Может, все это розыгрыш? Очередное испытание, чтобы попасть в штат газеты? Если так, то не нужна мне эта работа, ничего не желаю, кроме покоя. Я боюсь лишиться рассудка, а такими темпами тот день ближе, чем кажется.
– Вы издеваетесь надо мной?! Речь идет не о моей статье, а об этом, – шум страниц разрезает воздух. Я тычу газетой в нос мисс Винсент и кусаю губы до крови, ибо слезы повторно напрашиваются пройтись по щекам.
Винсент с серьезным видом оглядывает фотографию и громкий заголовок, после переводит глубокий холодный взор на меня.
– Об этом мы и говорим. Это же твоя работа, – одной репликой разрывает меня на кусочки Барб, развернув страницы, где в самом конце стояла моя подпись как автора.
В то мгновение я хотела шлепнуться на пол и в лужу обратиться. Этого, конечно же, не случилось, но морально я чувствовала себя такой – мертвой.
Сердце билось так часто, что я уже его не чувствовала. В голове мысли с пугающей скоростью дротиками в уголки сознания впивались. Если бы меня в мясорубку посадили, обратили все кости в пыль, было бы не столь больно. Страшно тоже бы не было. Ибо моральная боль сильнее.
Я долго пялюсь на начальницу, надеясь на дне черного зрачка отыскать намек на шутку, но терплю неудачу и отшатываюсь. Слезы все-таки потекли.
– Ч-что? – ломко и тихо не вникаю я.
Не соизволив ответить, всерьез встревоженная Винсент быстро достает из шкафчика мою синюю папку.

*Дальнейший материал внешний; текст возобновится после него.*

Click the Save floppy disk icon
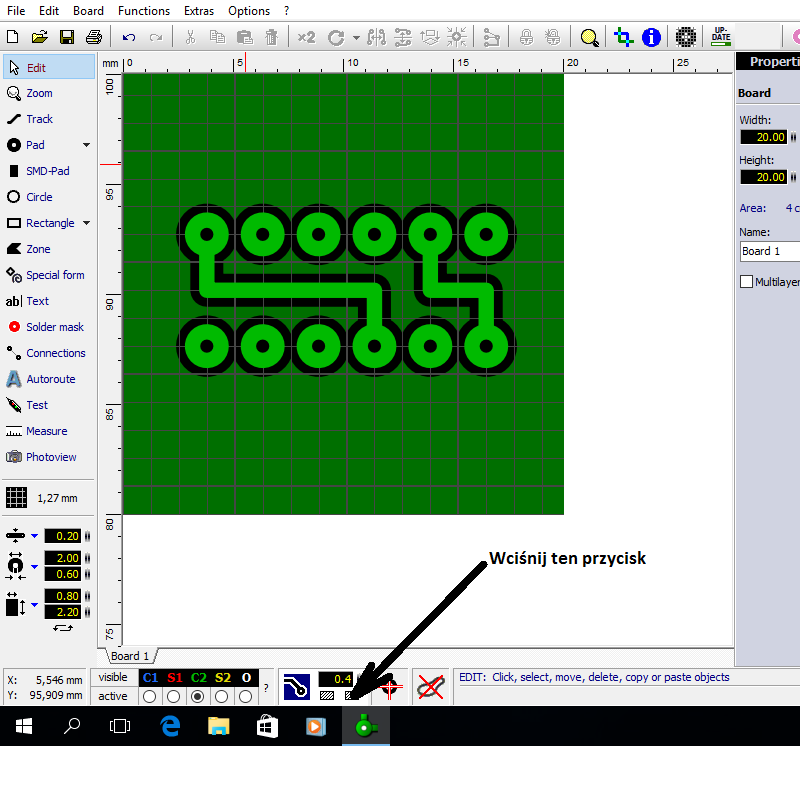Viewport: 800px width, 800px height. click(x=67, y=38)
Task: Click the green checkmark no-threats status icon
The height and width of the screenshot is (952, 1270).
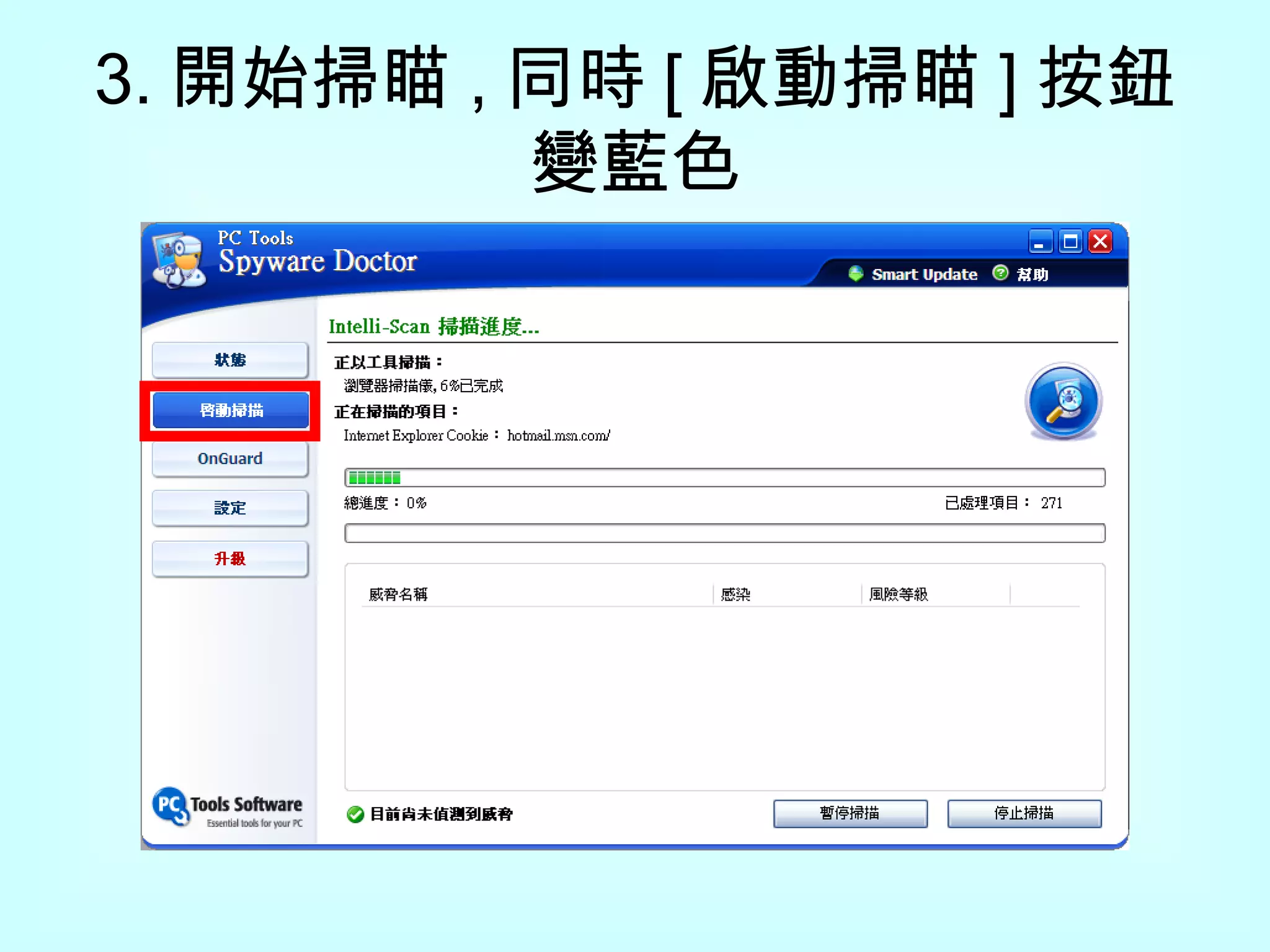Action: (x=355, y=814)
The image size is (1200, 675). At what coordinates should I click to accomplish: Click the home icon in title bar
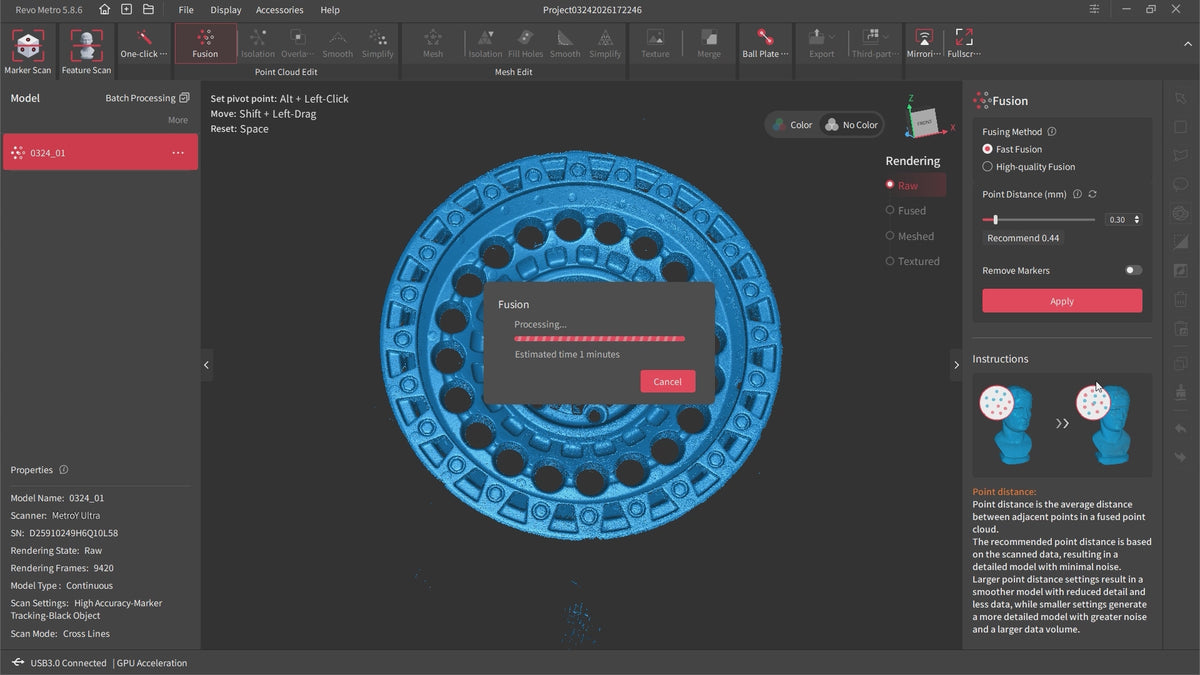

Возвращается ко мне, на ходу доставая заглавную страницу и мою флешку. Я не реагирую: смирно стою и бесшумно глотаю слезы. Паника меж тем нарастает с каждым мгновением.
– Вот. Это твое? – протягивает лист она.
Руки дрожат, но я беру документ и сквозь пелену перед глазами вчитываюсь в распечатанное.
Что за чертовщина?.. Не может быть. Здесь какая-то ошибка. Вместо статьи, которая должна была разоблачить подпольные организации Блэков и Нансена, тут информация о бизнесе Ника и его отца… Поверить не могу.
– Это не мое… Мисс Винсент! Это не мое! – разрыдавшись, почти кричу я.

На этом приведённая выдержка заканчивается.